A second termination provider — even just routing 5–10% of normal traffic to keep it warm — is the cheapest insurance you can buy. When primary goes down, you flip the ratio and the operation keeps running at degraded capacity instead of grinding to zero.
What to look for in a termination provider before you sign
A short checklist you can walk through with any provider's sales rep in a 20-minute call. If they hedge on any of these, find another provider.
- Concurrent channels. What's my plan ceiling? What's the cost to burst above it? Can I burst the same day or do I need to file a ticket?
- Carrier routing. Do you have direct interconnects to AT&T, T-Mobile, and Verizon, or do you transit? What's your published answer rate by carrier?
- STIR/SHAKEN signing. Do you sign my outbound calls at attestation level A? (Required for legitimacy — if they sign at B or C, your calls get filtered.)
- Onboarding speed. When I sign today, how fast is my trunk live and ready to take traffic? (Should be hours, not days.)
- Failover. Can I configure a secondary trunk with you as well, in case my primary provider goes down? Or do I need to bring my own second provider?
- Support during launch week. Do I have a human reachable by phone in the first 72 hours, or am I filing tickets and waiting for next-day responses?
- Rate deck transparency. Is there a per-minute rate sheet I can see before I sign, or is it negotiated? (Both are fine — opacity is not.)
A real wholesale provider answers all seven of these directly. A reseller pretending to be one will dodge half of them.
A note on call quality vs. deliverability
Connectivity is about whether the call goes through at all. Deliverability — whether the recipient sees a clean local caller ID instead of "Spam Likely" — is a separate problem with a separate playbook. You need both. A perfectly delivered call that drops mid-conversation is worthless; a crystal-clear call that shows up flagged is also worthless.

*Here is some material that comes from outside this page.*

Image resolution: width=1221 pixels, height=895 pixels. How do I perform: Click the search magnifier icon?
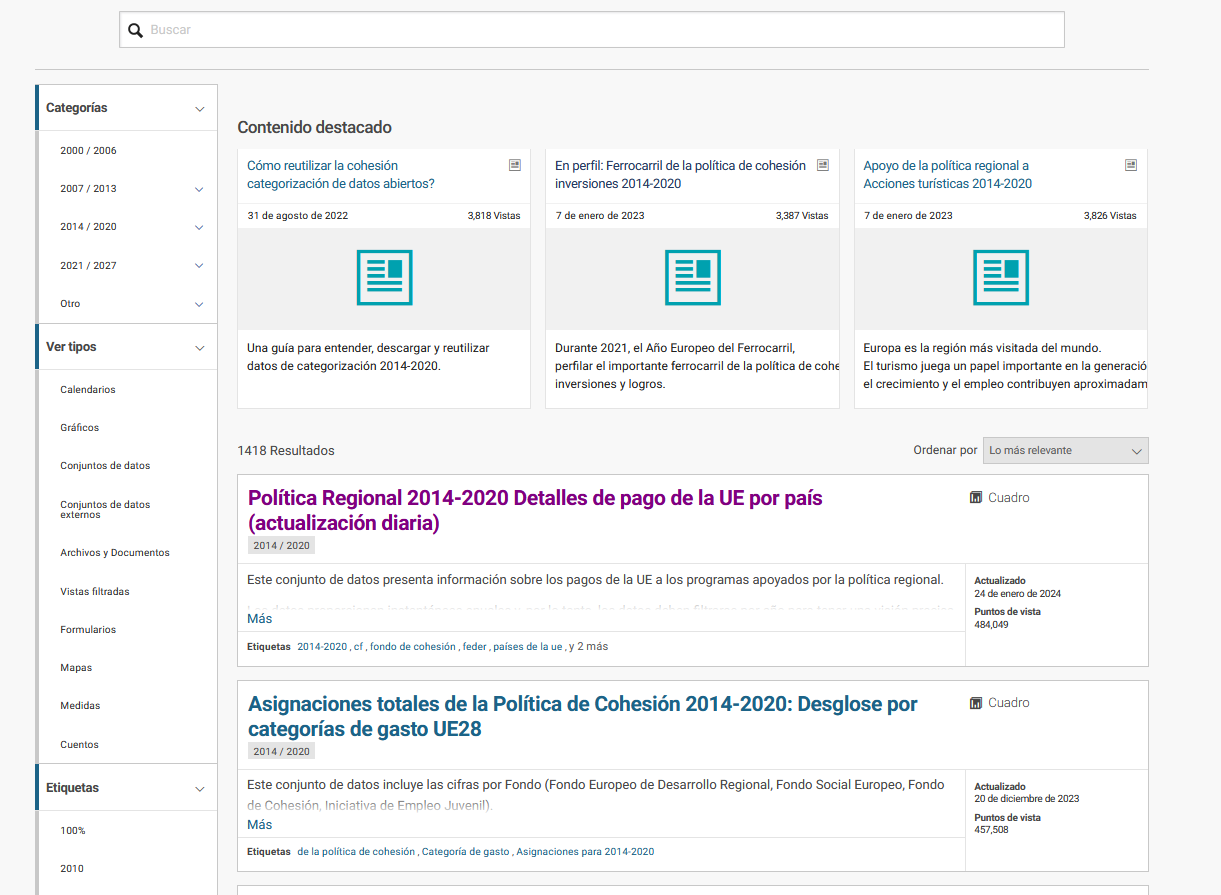click(x=135, y=30)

The good news is they're solved by mostly different work. Connectivity is a one-time setup with your provider. Deliverability is an ongoing operational practice you maintain across the cycle.
What to do this week
If you're more than two weeks out from launch:
- Pick a primary termination provider and run a 100-call test load through them. Look at answer rate, drop rate, and audio quality.
- Pick a secondary provider and configure failover on your SBC, even at minimal traffic. Test the failover by manually flipping the ratio.
- Walk your call center's network through the firewall checklist — open the UDP media port range, document NAT behavior, verify with a quick test call.
- Get carrier routing answers in writing from your primary provider, especially for T-Mobile.
If you're less than two weeks out, all four of those are still doable — just compressed. The most expensive mistake is launching with the connectivity issues unsolved and burning your number pool against them in the first 72 hours.
Phones are the boring infrastructure under the political work. Get them right early and your team can focus on the part of the job that actually moves voters.